- _Task item_: If a line in the data below holds the word "radio", include it in the count. Give only the final number.

- _Given entries_:
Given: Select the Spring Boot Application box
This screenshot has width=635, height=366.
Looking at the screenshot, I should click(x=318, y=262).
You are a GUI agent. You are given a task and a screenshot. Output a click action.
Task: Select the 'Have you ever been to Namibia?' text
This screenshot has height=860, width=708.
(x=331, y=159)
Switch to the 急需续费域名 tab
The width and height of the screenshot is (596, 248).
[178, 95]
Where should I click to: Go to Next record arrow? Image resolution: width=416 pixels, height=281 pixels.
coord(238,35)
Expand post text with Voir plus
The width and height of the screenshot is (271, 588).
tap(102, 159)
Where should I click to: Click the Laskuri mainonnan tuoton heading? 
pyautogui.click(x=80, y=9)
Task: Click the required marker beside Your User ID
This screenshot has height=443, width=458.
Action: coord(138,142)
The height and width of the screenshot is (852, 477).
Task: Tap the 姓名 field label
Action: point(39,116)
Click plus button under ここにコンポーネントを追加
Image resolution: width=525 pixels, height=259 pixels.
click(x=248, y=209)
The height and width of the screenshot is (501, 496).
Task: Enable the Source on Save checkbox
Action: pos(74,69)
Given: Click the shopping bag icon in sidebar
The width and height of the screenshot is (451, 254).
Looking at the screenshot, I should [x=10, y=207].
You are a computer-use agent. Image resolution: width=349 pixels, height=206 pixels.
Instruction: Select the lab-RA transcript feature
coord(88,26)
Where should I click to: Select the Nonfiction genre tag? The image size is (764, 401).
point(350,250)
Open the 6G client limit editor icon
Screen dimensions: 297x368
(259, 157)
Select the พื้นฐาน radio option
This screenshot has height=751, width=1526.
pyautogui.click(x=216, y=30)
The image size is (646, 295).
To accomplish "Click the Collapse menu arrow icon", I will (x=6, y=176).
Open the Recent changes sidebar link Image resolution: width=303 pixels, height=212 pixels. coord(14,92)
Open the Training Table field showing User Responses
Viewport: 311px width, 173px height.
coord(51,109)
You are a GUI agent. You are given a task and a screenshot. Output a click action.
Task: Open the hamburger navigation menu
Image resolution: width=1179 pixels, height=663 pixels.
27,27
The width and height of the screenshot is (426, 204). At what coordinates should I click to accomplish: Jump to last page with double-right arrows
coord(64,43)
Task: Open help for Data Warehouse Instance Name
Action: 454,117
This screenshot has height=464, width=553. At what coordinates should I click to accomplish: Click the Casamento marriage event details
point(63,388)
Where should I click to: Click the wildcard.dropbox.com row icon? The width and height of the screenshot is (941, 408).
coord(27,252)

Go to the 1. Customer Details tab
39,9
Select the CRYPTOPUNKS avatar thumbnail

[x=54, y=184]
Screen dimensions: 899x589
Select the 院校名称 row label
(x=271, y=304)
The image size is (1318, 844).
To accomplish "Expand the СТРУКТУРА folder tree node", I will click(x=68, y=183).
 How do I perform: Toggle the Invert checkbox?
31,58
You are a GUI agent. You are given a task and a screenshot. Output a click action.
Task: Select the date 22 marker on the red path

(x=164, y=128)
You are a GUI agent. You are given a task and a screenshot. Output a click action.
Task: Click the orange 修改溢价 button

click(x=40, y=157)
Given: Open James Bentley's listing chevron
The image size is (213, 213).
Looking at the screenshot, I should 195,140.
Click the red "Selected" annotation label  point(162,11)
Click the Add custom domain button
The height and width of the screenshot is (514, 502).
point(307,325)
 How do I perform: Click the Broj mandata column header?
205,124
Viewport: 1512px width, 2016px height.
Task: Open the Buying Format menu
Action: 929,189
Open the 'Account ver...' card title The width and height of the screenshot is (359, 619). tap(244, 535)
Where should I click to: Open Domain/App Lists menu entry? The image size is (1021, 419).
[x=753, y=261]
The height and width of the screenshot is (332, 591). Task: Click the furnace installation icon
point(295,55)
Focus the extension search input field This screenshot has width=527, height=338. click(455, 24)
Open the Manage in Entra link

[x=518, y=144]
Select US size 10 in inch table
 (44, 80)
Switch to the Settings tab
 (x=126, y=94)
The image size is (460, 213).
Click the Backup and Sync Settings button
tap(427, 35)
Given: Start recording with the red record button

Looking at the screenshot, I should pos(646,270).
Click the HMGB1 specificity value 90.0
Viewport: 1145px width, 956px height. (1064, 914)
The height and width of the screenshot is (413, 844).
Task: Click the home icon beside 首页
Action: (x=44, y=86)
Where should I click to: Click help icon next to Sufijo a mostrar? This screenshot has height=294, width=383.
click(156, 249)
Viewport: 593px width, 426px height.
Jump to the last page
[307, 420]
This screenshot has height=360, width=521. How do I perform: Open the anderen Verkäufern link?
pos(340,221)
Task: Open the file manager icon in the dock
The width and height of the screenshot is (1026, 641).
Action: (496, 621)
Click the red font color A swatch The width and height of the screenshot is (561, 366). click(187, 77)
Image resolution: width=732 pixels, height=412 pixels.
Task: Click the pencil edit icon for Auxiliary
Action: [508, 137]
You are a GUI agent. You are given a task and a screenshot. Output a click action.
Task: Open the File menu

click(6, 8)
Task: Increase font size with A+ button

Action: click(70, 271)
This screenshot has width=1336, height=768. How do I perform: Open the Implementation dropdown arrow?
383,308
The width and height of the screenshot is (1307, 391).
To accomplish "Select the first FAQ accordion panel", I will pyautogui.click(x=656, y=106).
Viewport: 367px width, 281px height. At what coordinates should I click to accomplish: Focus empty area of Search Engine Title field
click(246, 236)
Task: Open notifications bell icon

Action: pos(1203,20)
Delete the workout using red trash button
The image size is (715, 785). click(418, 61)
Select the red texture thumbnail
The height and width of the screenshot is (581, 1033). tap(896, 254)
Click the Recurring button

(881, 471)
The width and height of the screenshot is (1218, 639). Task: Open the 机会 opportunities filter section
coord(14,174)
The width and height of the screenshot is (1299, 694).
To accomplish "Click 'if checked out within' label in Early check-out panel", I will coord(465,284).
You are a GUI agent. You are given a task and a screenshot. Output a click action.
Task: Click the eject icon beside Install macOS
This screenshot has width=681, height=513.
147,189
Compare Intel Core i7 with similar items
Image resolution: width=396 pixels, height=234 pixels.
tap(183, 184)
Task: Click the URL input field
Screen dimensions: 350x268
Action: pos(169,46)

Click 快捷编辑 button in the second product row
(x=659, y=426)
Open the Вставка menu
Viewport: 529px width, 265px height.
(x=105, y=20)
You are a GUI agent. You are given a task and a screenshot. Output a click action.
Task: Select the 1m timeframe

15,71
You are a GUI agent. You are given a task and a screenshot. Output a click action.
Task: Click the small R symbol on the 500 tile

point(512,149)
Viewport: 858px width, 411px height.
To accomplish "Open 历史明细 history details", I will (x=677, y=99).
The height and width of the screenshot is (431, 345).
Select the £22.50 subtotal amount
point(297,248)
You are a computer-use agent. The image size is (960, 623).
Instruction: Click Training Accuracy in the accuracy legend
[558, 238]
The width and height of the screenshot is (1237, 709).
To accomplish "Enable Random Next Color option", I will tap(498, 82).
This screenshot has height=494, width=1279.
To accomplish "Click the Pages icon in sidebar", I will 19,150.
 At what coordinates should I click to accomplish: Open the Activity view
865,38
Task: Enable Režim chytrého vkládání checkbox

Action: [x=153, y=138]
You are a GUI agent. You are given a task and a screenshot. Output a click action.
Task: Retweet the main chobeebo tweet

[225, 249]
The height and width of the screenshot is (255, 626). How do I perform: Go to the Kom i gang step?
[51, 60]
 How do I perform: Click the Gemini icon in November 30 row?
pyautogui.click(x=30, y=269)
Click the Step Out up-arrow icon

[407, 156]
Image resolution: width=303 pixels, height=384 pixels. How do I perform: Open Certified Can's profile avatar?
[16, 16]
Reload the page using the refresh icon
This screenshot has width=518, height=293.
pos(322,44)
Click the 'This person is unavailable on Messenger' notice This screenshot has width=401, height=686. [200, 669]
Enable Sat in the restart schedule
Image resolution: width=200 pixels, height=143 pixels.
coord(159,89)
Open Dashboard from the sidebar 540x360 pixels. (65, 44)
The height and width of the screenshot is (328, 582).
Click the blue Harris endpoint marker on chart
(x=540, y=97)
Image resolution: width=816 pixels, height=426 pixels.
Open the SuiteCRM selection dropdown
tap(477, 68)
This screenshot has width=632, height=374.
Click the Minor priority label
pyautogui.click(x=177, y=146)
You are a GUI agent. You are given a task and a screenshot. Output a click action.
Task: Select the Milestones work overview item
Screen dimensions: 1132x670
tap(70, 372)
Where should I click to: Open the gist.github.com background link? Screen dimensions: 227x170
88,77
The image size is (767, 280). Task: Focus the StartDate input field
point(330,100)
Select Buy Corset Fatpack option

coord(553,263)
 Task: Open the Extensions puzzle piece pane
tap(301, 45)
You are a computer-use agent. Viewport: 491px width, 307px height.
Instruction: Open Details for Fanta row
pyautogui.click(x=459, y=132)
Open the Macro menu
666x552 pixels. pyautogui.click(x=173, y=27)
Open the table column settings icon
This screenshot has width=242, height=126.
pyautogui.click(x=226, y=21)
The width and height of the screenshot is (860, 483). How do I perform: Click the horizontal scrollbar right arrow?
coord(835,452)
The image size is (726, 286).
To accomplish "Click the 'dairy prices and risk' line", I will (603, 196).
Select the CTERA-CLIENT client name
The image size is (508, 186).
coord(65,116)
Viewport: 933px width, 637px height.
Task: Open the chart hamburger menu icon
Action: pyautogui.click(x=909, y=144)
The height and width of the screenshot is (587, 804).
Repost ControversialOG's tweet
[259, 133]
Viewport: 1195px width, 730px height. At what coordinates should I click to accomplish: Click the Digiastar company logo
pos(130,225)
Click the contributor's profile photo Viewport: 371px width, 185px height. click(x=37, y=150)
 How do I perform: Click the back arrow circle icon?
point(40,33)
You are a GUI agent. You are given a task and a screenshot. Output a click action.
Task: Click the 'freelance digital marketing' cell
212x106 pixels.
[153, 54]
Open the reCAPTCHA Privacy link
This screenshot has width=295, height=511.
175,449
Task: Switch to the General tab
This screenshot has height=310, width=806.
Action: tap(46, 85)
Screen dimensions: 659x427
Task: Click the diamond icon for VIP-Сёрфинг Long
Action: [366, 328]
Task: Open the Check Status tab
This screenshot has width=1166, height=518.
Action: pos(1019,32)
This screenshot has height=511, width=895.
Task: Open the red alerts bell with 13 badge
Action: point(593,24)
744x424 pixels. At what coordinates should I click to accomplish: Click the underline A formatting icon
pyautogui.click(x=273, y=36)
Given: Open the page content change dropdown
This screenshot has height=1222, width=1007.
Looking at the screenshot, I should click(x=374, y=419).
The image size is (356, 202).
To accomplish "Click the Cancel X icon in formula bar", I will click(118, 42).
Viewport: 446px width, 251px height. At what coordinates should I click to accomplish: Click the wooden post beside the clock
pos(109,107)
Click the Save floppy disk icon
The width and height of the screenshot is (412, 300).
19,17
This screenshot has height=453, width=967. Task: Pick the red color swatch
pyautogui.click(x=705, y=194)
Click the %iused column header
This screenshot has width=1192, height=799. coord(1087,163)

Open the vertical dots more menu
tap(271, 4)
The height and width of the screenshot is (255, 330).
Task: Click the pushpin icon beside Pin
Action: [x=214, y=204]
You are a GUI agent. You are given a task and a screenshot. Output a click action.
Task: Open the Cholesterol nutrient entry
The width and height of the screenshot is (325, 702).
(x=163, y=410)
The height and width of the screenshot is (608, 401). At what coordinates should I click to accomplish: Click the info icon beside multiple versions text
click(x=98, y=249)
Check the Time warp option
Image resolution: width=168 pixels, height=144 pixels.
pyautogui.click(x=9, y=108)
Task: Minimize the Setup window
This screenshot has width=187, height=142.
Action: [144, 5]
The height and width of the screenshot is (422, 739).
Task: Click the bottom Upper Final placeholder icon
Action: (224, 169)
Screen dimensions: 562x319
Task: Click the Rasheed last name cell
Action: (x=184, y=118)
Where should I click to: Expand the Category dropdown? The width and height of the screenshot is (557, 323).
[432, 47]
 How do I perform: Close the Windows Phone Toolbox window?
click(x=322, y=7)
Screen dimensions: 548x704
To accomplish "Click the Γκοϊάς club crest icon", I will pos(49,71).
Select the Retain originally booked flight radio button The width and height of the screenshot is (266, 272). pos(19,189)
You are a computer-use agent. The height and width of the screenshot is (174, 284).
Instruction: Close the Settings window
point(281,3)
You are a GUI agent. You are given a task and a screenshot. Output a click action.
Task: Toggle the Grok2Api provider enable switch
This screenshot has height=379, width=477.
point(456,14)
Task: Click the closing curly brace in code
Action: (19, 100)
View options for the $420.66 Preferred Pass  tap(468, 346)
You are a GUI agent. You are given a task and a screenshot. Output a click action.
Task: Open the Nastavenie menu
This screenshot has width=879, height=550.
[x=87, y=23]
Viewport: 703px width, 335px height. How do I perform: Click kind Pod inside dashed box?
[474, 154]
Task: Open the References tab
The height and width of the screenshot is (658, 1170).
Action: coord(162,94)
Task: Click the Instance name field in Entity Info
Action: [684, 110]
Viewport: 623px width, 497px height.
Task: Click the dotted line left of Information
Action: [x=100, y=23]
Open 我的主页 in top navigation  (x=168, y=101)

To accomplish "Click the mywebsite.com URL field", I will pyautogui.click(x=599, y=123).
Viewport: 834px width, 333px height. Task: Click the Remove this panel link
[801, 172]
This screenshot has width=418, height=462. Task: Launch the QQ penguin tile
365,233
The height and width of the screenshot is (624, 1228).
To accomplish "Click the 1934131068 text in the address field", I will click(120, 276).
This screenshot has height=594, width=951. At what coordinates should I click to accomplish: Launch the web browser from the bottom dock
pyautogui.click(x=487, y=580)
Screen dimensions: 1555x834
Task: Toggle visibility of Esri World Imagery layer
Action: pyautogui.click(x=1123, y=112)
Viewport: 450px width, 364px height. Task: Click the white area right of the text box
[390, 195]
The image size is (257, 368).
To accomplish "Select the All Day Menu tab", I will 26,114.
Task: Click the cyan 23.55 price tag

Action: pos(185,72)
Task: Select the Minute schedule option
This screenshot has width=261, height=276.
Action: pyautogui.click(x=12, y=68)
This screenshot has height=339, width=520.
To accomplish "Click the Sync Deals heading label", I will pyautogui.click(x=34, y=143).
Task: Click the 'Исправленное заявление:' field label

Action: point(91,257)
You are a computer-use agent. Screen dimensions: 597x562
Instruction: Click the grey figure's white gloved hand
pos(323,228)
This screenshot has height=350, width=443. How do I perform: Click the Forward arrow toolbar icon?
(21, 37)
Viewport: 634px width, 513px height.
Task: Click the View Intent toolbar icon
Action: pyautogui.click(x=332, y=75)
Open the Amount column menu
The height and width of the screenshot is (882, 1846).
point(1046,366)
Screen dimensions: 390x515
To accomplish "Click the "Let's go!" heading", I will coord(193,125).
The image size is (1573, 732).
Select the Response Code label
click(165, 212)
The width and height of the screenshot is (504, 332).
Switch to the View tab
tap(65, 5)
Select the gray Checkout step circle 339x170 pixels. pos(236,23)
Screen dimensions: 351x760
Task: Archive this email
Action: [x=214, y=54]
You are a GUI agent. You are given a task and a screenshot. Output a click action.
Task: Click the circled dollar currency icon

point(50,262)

- _Answer_: 2